Entscheidungsgründe:
Die Berufung der Beklagten gegen das Urteil des Sozialgerichts Ulm vom 17. November 2009 hat Erfolg.
Die Berufung ist statthaft, da der Wert des Beschwerdegegenstandes 750,00 EUR übersteigt (vgl. §§ 143, 144 Abs. 1 Nr. 1 Sozialgerichtsgesetz [SGG] in der hier anwendbaren ab 1. April 2008 geltenden Fassung). Ausweislich der von der Beklagten im Berufungsverfahren vorgelegten Berechnung (Bl. 19 bis 42 der Berufungsakte), die der Senat sich nach eigener Überzeugungsbildung vollinhaltlich zu eigen macht, beträgt der begehrte Kinderzuschlag für den Monat Oktober 2008 253,34 EUR (2 x 126,67 EUR), für den Monat November 2008 231,66 EUR (2 x 115,83 EUR) und für den Monat Dezember 2008 283,34 EUR (2 x 141,67 EUR), insgesamt also 768,34 EUR. Da das SG der Klage in vollem Umfang stattgegeben hat, ergibt sich für die Beklagte eine Beschwer in dieser Höhe; der Wert des Beschwerdegegenstands übersteigt damit die maßgebliche Grenze von 750,00 EUR. Die Berufung ist auch im Übrigen zulässig; denn sie ist unter Beachtung der maßgeblichen Form- und Fristvorschriften (§ 151 Abs. 1 SGG) eingelegt worden. Die Berufung ist letztlich auch begründet; das SG hat der Klage zu Unrecht stattgegeben. Gegenstand der kombinierten Anfechtungs- und Leistungsklage ist der den Antrag auf Kinderzuschlag für die Zeit ab Oktober 2008 zunächst ganz ablehnende Bescheid vom 16. Oktober 2008, geändert durch die Bewilligungsbescheide vom 23. Oktober 2008 und vom 5. Februar 2009, alle in der Gestalt des Widerspruchsbescheids vom 26. März 2009. Gegenstand der Überprüfung im Berufungsverfahren ist, nachdem das Sozialgericht nur über einen Anspruch auf Kinderzuschlag für die Pflegekinder Leon und Raphael entschieden und nur die Beklagte das Urteil des SG (insoweit) mit der Berufung angefochten hat, nur der dem Grunde nach geltend gemachte Anspruch auf Kinderzuschlag für die beiden Pflegekinder. Soweit die Beklagte einen solchen Anspruch abgelehnt hat, erweisen sich die angegriffenen Bescheide entgegen der Ansicht des SG als rechtmäßig und den Kläger nicht in subjektiven Rechten verletzend; dem Kläger steht der mit Klage und Berufung geltend gemachte Anspruch auf Kinderzuschlag für die Kinder Leon und Raphael nicht zu.

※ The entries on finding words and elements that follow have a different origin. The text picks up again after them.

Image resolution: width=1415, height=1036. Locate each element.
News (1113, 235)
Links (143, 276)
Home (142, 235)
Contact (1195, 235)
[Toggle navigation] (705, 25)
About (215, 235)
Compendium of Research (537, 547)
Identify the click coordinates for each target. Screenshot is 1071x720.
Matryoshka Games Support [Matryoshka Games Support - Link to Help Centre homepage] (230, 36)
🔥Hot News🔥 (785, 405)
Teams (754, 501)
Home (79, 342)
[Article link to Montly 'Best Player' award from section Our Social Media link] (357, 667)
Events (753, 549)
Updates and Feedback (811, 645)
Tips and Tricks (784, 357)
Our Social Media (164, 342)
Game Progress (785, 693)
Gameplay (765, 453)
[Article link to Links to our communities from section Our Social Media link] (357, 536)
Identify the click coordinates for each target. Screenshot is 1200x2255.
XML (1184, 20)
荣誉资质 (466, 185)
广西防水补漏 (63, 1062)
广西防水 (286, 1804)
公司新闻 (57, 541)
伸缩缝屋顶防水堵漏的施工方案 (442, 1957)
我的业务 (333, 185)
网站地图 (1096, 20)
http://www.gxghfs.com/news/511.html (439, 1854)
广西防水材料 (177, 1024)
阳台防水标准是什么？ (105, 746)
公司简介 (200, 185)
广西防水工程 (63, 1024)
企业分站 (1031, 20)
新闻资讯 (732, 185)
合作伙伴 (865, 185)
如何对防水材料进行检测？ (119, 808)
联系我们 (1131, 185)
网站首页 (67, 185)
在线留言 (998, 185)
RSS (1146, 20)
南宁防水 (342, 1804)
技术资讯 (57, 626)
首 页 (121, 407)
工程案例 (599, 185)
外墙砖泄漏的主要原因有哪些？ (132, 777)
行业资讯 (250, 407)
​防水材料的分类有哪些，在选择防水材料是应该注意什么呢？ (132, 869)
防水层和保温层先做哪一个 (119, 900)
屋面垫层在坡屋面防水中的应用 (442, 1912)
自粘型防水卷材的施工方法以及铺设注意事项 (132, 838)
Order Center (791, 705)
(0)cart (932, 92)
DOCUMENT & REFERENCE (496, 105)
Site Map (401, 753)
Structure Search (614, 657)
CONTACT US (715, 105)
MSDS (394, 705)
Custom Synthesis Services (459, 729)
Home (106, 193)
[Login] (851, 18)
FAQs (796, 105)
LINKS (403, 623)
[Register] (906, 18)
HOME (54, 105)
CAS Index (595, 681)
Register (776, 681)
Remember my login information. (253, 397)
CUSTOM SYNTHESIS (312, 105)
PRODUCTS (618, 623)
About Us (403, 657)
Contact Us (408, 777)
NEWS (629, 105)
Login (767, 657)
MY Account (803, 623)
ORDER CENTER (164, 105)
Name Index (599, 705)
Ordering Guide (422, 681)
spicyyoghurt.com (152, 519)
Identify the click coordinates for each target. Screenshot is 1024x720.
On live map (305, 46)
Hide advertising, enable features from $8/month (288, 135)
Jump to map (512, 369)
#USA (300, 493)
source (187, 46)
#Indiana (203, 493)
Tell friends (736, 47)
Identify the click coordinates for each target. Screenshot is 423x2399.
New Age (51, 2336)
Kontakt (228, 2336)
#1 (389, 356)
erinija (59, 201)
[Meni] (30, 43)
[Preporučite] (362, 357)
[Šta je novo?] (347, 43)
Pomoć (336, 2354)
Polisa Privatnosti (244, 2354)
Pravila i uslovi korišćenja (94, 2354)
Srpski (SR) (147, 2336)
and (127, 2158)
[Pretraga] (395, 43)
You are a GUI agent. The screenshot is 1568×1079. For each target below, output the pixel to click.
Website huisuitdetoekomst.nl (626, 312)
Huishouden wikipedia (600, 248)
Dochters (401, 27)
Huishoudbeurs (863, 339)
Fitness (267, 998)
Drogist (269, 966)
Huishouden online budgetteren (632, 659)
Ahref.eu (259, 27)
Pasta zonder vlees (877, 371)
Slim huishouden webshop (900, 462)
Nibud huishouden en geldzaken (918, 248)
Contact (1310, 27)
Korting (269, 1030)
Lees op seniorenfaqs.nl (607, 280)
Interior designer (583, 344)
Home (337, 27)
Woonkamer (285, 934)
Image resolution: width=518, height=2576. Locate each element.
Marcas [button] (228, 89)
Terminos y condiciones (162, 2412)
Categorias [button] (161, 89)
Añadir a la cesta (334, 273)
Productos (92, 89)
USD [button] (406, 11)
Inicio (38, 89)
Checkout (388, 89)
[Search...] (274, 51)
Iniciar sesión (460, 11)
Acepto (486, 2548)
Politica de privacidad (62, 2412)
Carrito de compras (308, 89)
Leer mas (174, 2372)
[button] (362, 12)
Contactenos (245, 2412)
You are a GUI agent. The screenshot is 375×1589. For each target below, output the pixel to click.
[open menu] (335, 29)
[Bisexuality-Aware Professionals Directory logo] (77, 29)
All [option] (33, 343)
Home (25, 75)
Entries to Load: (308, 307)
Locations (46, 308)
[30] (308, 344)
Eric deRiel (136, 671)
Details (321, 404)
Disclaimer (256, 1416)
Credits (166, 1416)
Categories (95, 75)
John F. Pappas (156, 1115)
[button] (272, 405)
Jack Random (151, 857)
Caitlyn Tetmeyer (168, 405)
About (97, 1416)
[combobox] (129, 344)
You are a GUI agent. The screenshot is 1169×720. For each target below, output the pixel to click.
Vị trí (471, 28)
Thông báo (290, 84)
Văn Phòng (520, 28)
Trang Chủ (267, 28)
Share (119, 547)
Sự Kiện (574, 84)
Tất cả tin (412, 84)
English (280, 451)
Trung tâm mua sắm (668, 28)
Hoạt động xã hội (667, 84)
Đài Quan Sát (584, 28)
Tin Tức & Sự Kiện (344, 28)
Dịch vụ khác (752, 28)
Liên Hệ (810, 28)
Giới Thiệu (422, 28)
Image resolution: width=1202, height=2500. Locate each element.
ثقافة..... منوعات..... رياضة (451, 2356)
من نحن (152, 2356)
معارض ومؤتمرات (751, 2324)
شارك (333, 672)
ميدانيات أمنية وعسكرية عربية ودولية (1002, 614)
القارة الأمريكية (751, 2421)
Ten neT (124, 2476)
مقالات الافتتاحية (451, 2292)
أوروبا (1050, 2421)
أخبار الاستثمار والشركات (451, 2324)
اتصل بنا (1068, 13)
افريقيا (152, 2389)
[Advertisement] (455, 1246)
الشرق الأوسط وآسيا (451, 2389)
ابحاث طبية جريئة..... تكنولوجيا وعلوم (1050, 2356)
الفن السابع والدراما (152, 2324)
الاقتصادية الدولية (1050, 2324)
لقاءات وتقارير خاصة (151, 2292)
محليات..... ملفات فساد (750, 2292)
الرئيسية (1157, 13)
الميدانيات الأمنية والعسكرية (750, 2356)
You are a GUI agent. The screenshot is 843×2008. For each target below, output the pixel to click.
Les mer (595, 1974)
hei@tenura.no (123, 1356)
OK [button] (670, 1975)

Der streitige Anspruch richtet sich nach § 6a Abs. 1 Satz 1 BKGG in der hier anzuwendenden ab 1. Oktober 2008 geltenden Fassung des Gesetzes zur Änderung des BKGG vom 24. September 2008 (BGBl. I S. 1854). Danach erhalten Personen für in ihrem Haushalt lebende unverheiratete Kinder, die noch nicht das 25. Lebensjahr vollendet haben, einen Kinderzuschlag, wenn (1.) sie für diese Kinder nach dem BKGG oder nach dem X. Abschnitt des Einkommensteuergesetzes Anspruch auf Kindergeld oder Anspruch auf andere Leistungen im Sinne von § 4 BKGG haben, (2.) sie mit Ausnahme des Wohngeldes und des Kindergeldes über Einkommen im Sinne des § 11 Abs. 1 Satz 1 des Zweiten Buches Sozialgesetzbuch (SGB II) in Höhe von 900 Euro oder, wenn sie alleinerziehend sind, in Höhe von 600 Euro verfügen, (3.) sie mit Ausnahme des Wohngeldes über Einkommen oder Vermögen im Sinne der §§ 11 und 12 des Zweiten Buches Sozialgesetzbuch verfügen, das höchstens dem nach Absatz 4 Satz 1 BKGG für sie maßgebenden Betrag zuzüglich dem Gesamtkinderzuschlag nach Absatz 2 entspricht, und (4.) durch den Kinderzuschlag Hilfebedürftigkeit nach § 9 SGB II vermieden wird.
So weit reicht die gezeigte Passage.